Patients who survive rapid benzodiazepine discontinuation may face severe and debilitating symptoms. And in a subset, these can persist for years after the last dose — a “protracted withdrawal syndrome” more accurately described as neurological injury. Two years after her rapid taper, Yvonne remains extremely ill. She is emaciated, having lost much of her muscle mass. She has frozen shoulders and severe contractures in her hands. She has extreme nerve pain she describes as a “sandblaster across my entire body,” causing her to stand 18 hours a day to avoid unbearable skin contact with furniture. She is completely reliant on her husband to care for her. Yvonne contemplates suicide daily as a means of escape from her symptoms.
As for Lori Ann, six years after her last Valium dose, she remains unable to work. Her short-term memory has been so damaged from rapid withdrawal that she uses Post-It notes to remind herself that she is cooking. She lives alone, and caring for herself is a struggle.
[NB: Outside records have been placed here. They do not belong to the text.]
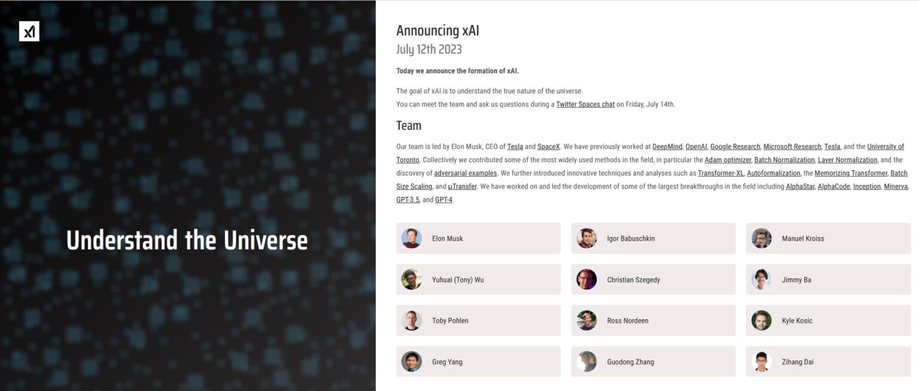Select the Kyle Kosic team card
Screen dimensions: 919x391
click(x=828, y=320)
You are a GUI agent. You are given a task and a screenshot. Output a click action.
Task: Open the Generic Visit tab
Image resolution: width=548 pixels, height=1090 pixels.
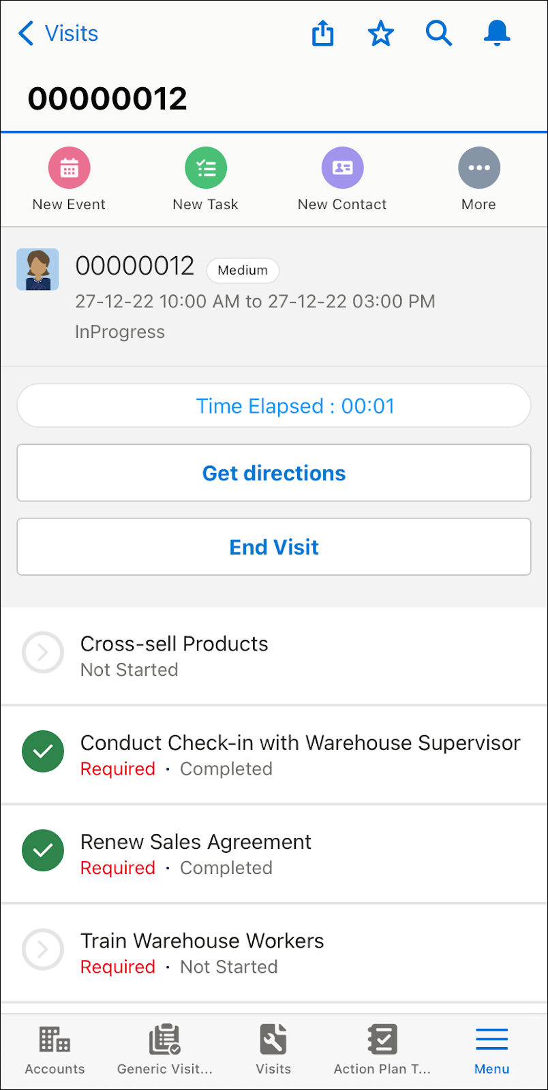pyautogui.click(x=165, y=1050)
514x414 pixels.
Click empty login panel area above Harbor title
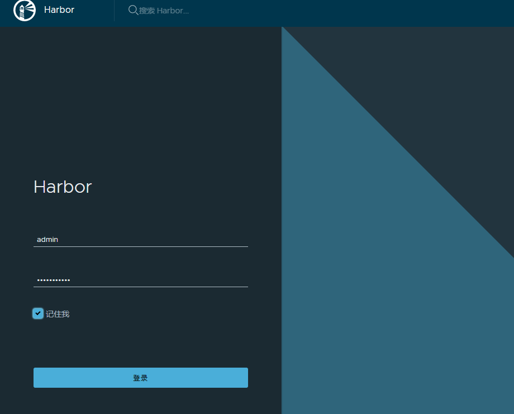point(140,101)
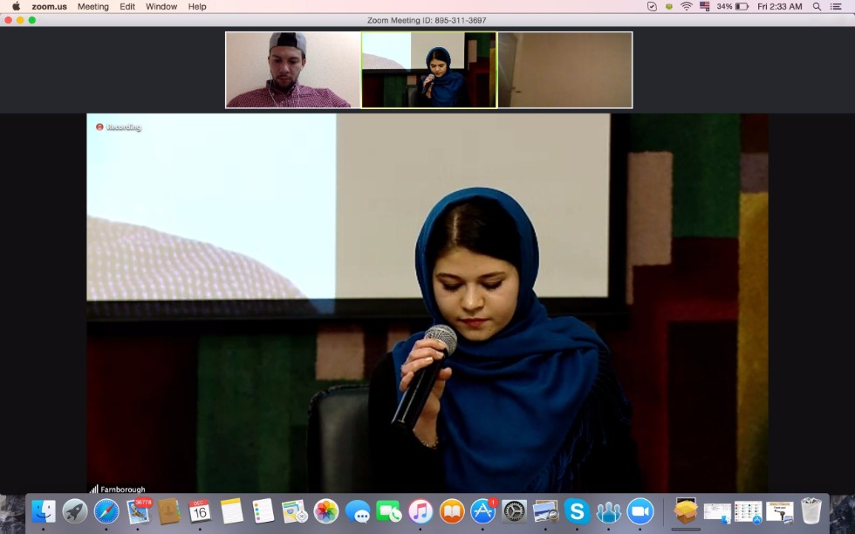Expand the input source flag menu
This screenshot has height=534, width=855.
pyautogui.click(x=704, y=6)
The benzodiazepine problem goes beyond concerns of overprescribing. Physicians receive little to no education on how to properly taper benzodiazepines, and that is resulting in serious harm. Patients like Yvonne and Lori are left gravely ill, with little support from their doctors, and they aren’t alone: my nonprofit receives hundreds of emails monthly from benzodiazepine patients abandoned by their doctors or forced to taper too quickly.
Patients on long-term benzodiazepines should be handled with care. There is no one-size-fits-all approach to withdrawing from this class of drug. A proper benzodiazepine taper can take many months or even years (one to two months is not enough for many). Even guidelines that recommend a “slow” taper may be too fast for some: the CDC Guideline, for example, recommends that benzodiazepines be reduced by 25% every one to two weeks, whereas many patients in online withdrawal forums find they must taper less than 10% of their current dose monthly to keep symptoms tolerable. While the Ashton Manual on tapering benzodiazepines is a good starting point, the rate of withdrawal should ultimately be determined by the patient’s symptoms. Not only does this alleviate patient suffering, but it also decreases the risk of neurological injury that can occur with abrupt removal of the drug.
Regarding opioids, in response to forced and rapid tapers, the CDC issued a statement earlier this year advising against misapplication of their guidelines: “The Guideline does not support abrupt tapering or sudden discontinuation of opioids. These practices can result in severe opioid withdrawal symptoms.” Similarly, the FDA warned: “Health care professionals should not abruptly discontinue opioids in a patient who is physically dependent … Create a patient-specific plan to gradually taper the dose.” Given the examples above, and many other unfortunate (and preventable) outcomes we have seen, it seems obvious these statements should be applied to benzodiazepines as well.